To my horror, Simon and Schuster informed me that they were jumping the novel to their spring list, which was weak that year in fiction dealing with graduate students who follow the rodeo circuit. Catalog copy was due in three days. I immediately read several thousand lines of
Paradise Lost
. I found many glowing phrases, but they had already been used to title other books. Then I ransacked such likely sources as ballad collections and hymn books, adopting and discarding dozens of titles.

Eventually I grew numb, and suggested simply calling the book
Patsy Carpenter
, rattling off a few historical precedents in support of this approach. I think I mentioned
Emma, Jennie Gerhardt
, and
Geraldine Bradshaw
as fine examples of books named after their heroines. Simon and Schuster remained unimpressed.

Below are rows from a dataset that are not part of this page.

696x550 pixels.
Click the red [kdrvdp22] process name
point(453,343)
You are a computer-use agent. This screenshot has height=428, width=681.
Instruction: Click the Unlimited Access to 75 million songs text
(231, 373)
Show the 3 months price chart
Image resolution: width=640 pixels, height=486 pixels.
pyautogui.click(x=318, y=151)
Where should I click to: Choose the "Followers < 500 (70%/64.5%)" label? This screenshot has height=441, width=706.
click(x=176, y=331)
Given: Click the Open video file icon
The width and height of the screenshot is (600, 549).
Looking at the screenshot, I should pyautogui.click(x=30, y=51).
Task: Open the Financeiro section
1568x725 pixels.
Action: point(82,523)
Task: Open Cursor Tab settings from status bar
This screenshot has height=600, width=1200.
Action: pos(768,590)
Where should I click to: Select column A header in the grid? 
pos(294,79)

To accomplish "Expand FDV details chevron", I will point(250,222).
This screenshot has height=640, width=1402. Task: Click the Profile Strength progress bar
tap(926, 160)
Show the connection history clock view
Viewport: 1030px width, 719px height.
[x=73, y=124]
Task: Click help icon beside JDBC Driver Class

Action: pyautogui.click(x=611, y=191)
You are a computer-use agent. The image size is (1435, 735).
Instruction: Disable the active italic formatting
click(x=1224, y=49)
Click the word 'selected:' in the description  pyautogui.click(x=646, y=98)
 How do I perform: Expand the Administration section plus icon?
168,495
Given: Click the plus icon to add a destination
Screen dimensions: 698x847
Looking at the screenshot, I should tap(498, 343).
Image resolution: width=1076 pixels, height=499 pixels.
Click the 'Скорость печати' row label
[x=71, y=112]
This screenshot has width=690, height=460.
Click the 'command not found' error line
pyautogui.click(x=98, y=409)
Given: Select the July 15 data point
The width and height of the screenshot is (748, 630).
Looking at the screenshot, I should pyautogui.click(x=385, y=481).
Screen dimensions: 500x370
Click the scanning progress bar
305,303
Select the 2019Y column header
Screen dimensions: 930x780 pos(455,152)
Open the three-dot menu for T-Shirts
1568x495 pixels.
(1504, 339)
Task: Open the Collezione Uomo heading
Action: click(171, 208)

Finally, my editor’s then-wife suggested calling it
Moving On
, I was too numb either to love it or hate it, and in my numbness I conceded, foolishly, I now believe. Except for one reader in England who loved Patsy’s husband Jim—a man who would now be called a wimp—Patsy Carpenter, sobbing tirelessly, was the character everyone noticed, whether they liked her or not. I thought then and think now that her name would have done fine as a title.

—Larry McMurtry

August 1986  

BOOK I
The Beginning
of the Evening
1

P
ATSY SAT BY HERSELF
at the beginning of the evening, eating a melted Hershey bar. She had been reading
Catch-22
but remembered the Hershey and fished it out of the glove compartment, where it had been all day. It was too melted to be neatly handleable, so she laid the paperback on the car seat and avidly swiped the chocolate off the candy paper with two fingers. When the candy was gone, she dropped the sticky wrappers out the window and licked what was left of the chocolate off her fingers before picking up the book again.